The previous Government refused to consider any of these factors in the asylum claims of gay people fleeing persecution. I have personally witnessed the Kafkaesque nature of the asylum process. Our organisation worked with one individual who had fled from Syria with a bullet in his arm and torture scars still visible, only to have his passport removed by UK officials and his Home Office interpreter attached to Syrian Intelligence.
Asylum officials were not interested in any such details, and simply suggested that the individual should be more ‘discreet.’ I remind you that sexuality is not simply a sexual preference, but an integral part of an individual’s personality, a part of their soul. One can no more be discrete about sexuality than about ethnicity, political views or deeply held religious convictions, which are all protected under the 1951 Geneva Convention Relating to the Status of Refugees.
I write to ask for advice or clarification on two key points:
1) How should we respond to the painful requests for assistance from gay people writing to us from countries where they are persecuted?

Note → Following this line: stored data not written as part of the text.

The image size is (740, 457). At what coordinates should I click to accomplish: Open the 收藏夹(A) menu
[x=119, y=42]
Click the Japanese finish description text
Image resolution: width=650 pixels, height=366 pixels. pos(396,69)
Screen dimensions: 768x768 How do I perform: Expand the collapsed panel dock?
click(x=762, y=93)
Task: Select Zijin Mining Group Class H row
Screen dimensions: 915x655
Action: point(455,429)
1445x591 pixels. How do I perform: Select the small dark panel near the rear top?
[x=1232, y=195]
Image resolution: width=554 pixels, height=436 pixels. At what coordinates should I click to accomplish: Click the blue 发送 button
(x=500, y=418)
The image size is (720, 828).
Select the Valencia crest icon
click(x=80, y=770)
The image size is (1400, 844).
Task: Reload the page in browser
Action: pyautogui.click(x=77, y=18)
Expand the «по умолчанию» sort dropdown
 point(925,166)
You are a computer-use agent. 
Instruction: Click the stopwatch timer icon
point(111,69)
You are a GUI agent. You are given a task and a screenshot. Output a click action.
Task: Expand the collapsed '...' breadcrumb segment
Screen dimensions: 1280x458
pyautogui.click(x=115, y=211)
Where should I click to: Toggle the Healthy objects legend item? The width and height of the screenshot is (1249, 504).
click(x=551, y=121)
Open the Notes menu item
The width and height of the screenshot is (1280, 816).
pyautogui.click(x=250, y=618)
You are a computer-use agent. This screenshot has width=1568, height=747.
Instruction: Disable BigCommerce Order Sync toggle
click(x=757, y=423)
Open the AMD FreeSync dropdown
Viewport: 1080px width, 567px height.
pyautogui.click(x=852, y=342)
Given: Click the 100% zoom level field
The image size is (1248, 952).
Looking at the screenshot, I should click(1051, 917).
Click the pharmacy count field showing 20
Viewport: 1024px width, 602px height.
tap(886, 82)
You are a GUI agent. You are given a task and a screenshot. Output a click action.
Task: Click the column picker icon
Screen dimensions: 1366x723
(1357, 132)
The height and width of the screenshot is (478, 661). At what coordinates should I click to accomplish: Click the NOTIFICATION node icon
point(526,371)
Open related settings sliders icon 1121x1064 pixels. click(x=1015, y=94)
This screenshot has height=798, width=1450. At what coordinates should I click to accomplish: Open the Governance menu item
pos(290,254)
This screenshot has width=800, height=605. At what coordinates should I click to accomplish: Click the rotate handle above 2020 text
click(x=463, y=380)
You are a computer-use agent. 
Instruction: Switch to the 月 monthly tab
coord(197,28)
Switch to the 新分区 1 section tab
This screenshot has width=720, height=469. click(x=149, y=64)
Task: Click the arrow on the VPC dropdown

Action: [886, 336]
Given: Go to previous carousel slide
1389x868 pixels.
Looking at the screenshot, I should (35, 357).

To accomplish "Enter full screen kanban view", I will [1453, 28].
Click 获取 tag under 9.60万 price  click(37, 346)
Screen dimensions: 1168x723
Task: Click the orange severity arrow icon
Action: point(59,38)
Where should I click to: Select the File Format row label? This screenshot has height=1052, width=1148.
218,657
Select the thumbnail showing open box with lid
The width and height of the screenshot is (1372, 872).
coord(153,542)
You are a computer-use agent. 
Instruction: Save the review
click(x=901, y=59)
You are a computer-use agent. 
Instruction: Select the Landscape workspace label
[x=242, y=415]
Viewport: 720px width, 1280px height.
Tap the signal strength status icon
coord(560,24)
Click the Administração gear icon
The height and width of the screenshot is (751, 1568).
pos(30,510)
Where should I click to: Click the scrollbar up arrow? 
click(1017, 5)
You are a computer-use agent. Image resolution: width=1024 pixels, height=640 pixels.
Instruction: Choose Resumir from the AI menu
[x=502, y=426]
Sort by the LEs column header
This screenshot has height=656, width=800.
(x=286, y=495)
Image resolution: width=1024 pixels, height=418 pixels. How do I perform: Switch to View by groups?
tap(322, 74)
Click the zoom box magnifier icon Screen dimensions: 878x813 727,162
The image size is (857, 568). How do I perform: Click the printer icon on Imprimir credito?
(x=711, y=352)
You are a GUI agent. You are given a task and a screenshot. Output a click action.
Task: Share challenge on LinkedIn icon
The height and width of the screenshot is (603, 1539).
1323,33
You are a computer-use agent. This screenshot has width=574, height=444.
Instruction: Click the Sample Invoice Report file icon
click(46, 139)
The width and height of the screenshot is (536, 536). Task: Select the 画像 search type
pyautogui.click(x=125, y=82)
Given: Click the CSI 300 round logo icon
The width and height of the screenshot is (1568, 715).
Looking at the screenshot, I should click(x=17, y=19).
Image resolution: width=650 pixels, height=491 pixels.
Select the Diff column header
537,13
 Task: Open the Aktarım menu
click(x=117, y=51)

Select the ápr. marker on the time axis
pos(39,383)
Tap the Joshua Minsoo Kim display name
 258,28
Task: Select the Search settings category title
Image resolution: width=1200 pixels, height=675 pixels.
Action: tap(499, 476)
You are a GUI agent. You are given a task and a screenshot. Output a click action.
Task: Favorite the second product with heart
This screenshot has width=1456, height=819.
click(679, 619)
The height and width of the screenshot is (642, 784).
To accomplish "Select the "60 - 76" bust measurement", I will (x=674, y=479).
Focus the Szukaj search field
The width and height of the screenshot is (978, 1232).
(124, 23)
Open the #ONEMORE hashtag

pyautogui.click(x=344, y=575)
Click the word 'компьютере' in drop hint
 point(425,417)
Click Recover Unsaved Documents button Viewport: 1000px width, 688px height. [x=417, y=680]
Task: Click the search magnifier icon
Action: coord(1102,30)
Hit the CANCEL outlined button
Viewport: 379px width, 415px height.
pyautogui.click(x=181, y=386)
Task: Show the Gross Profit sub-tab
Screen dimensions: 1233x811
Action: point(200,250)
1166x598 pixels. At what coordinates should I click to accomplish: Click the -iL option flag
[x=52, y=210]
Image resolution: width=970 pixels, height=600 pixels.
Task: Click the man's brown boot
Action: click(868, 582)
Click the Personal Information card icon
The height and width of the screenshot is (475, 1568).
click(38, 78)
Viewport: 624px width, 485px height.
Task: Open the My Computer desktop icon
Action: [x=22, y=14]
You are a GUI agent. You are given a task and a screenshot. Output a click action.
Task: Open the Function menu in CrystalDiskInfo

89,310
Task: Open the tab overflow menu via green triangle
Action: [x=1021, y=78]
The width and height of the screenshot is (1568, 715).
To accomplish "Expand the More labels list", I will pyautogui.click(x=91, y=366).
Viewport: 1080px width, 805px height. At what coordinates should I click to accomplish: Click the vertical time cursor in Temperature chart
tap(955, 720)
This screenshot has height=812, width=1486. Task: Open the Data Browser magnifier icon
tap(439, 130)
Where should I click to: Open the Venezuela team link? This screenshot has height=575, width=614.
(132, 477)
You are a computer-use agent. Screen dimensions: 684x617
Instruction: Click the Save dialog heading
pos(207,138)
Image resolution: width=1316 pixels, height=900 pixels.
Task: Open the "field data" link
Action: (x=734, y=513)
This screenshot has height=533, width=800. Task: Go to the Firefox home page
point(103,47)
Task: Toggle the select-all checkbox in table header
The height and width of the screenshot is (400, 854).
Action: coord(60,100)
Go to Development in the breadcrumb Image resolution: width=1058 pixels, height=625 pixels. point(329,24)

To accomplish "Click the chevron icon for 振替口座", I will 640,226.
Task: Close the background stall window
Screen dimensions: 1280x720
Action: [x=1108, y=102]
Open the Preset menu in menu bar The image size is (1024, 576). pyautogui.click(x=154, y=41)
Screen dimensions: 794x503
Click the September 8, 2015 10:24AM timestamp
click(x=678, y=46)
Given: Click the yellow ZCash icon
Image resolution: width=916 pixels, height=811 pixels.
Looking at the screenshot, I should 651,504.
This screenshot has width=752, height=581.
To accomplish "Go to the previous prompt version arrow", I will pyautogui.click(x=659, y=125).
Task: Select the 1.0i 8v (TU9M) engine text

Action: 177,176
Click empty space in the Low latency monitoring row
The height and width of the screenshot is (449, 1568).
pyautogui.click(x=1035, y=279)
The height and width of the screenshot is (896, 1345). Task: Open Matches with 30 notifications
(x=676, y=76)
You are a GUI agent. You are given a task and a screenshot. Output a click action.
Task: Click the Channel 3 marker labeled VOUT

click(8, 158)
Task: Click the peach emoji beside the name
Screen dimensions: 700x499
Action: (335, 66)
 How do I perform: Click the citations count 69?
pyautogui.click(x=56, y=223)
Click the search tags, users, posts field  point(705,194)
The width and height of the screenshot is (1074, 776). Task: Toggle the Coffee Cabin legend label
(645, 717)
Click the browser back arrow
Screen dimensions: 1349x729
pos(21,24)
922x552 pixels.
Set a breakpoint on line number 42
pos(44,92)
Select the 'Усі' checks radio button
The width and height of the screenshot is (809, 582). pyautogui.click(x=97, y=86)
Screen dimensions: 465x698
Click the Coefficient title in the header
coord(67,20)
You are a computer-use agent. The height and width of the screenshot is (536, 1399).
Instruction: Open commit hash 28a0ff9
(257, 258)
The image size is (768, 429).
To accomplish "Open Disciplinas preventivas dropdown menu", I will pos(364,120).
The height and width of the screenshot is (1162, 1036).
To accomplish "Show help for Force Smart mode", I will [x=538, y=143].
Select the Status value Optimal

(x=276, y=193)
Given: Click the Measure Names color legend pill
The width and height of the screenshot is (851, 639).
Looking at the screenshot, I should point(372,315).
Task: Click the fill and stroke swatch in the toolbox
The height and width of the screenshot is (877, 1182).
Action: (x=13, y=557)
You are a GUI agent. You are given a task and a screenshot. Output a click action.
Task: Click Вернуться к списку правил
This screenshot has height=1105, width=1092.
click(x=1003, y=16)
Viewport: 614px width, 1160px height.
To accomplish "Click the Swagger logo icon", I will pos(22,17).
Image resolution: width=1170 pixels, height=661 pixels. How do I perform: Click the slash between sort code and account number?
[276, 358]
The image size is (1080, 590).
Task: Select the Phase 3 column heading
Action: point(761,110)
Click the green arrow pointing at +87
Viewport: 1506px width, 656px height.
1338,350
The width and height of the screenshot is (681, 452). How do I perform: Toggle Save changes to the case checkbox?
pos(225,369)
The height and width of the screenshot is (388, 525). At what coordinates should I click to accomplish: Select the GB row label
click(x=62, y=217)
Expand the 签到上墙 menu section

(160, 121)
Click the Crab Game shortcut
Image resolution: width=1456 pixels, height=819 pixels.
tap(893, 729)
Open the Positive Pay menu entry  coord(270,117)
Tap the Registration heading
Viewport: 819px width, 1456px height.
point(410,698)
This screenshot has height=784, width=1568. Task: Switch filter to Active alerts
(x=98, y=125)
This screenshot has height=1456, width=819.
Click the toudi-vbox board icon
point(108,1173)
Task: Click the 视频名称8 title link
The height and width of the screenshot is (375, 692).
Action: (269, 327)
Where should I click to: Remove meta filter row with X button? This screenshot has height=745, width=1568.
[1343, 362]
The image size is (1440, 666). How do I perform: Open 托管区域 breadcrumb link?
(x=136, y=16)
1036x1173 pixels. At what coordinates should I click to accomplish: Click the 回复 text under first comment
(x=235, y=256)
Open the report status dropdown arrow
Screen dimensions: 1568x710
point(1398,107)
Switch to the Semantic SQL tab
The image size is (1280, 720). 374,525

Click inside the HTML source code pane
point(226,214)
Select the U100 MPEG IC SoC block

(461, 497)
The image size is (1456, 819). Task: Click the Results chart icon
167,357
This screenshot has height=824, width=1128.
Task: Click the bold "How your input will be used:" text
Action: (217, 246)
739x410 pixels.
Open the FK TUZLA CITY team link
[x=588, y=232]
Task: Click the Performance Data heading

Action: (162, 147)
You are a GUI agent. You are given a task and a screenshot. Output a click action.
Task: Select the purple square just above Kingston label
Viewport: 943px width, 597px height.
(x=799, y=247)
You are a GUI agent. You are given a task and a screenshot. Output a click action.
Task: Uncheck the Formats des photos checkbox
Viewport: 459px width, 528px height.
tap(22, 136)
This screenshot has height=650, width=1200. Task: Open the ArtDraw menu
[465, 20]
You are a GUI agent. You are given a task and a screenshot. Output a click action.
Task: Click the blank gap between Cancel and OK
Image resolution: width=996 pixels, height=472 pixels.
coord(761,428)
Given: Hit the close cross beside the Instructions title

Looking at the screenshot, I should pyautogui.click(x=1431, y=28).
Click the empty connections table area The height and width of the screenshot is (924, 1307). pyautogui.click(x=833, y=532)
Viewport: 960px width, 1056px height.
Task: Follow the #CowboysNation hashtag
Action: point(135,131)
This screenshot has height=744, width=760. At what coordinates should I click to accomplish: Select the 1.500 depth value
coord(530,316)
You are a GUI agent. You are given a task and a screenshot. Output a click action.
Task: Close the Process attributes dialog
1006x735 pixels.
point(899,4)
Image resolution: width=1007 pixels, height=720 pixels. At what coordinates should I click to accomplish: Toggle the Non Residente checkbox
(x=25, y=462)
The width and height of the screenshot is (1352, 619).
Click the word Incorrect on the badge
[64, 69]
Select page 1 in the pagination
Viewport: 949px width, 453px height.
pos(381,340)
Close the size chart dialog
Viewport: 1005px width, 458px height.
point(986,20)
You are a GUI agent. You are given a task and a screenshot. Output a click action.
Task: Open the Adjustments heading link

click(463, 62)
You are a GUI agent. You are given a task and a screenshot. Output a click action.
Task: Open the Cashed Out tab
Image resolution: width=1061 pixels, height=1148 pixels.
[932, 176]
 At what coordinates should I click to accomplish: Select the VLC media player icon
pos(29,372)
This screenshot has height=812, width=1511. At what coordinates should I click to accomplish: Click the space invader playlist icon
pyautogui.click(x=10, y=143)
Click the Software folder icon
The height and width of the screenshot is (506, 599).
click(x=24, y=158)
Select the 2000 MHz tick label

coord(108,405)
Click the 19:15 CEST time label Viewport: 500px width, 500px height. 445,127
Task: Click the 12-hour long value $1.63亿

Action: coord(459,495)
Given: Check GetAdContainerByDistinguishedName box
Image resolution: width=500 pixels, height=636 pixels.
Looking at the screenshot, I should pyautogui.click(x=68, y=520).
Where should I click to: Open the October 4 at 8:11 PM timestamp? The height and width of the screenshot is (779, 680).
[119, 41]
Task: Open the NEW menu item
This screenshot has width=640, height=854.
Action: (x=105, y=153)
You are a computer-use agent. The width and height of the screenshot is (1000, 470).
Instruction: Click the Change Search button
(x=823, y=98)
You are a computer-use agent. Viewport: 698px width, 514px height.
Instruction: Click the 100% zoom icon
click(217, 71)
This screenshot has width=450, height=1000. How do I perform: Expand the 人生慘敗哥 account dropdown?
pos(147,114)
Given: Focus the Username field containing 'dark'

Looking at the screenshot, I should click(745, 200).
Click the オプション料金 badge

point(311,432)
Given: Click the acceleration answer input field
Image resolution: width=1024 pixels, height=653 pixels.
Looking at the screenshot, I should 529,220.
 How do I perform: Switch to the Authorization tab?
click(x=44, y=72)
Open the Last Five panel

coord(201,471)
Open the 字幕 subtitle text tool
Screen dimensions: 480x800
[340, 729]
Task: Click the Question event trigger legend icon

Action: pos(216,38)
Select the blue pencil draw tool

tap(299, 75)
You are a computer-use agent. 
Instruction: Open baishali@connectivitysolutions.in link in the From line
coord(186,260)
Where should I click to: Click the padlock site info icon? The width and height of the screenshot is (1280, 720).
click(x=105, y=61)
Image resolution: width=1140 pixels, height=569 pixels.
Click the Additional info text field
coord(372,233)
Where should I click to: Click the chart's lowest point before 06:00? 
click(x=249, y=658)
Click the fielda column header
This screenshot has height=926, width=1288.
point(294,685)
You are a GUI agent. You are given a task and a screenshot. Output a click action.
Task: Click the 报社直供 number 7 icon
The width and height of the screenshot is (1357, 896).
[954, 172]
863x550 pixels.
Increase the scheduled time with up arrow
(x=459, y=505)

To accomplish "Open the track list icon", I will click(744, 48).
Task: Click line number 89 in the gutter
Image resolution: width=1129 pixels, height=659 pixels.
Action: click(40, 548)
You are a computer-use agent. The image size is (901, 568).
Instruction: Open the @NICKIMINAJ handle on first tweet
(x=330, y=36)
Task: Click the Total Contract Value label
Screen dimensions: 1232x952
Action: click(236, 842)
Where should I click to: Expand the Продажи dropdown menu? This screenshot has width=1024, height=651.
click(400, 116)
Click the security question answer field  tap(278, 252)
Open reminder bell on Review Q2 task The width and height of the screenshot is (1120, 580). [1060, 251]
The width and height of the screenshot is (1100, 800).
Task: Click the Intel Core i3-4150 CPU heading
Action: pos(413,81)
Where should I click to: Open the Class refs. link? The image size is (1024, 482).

Currently, we have to delete most of these emails as soon as we receive them, as their horrific nature and tales of terror inflicted on their authors are deeply upsetting to our staff, who are unable to provide any useful advice or information on how their asylum claims might fare in Britain. I would therefore like to know if the Home Office and asylum authorities are going to change the way gay peoples asylum claims are processed to seriously and explicitly take into account the dangers they face in their home countries because of their sexuality.
2) What information can we feed back to our members on what the Coalition Government is doing on LGBT asylum and refugees?
Our membership and the ordinary British gay community we come into contact with in our work are becoming increasingly concerned and angry about the lack of any action whatsoever from the British Government in the last decade on this ever more critical issue. Many of our members are seriously concerned that crimes against humanity are being committed against LGBT people in countries where they are persecuted across the world, and that the British Government and decision makers in the asylum services are complicit in these crimes against humanity for their failure to act on the persecution that is taking place. Some are even worried that the British Government is turning a blind eye to what will be come to seen as the gay genocide; that officials and ministers stood idly by whilst acts of genocide are being committed against LGBT people.
Will you as the Minister for Immigration be making policy changes; give public statements on this issue; or at least offer us private assurances that we can pass on to our worried members that this is a priority for the Government?
I hope that you will be taking swift measures to ensure that LGBT people who need to seek refuge in our country are able to do so, because it is time for action, and action now.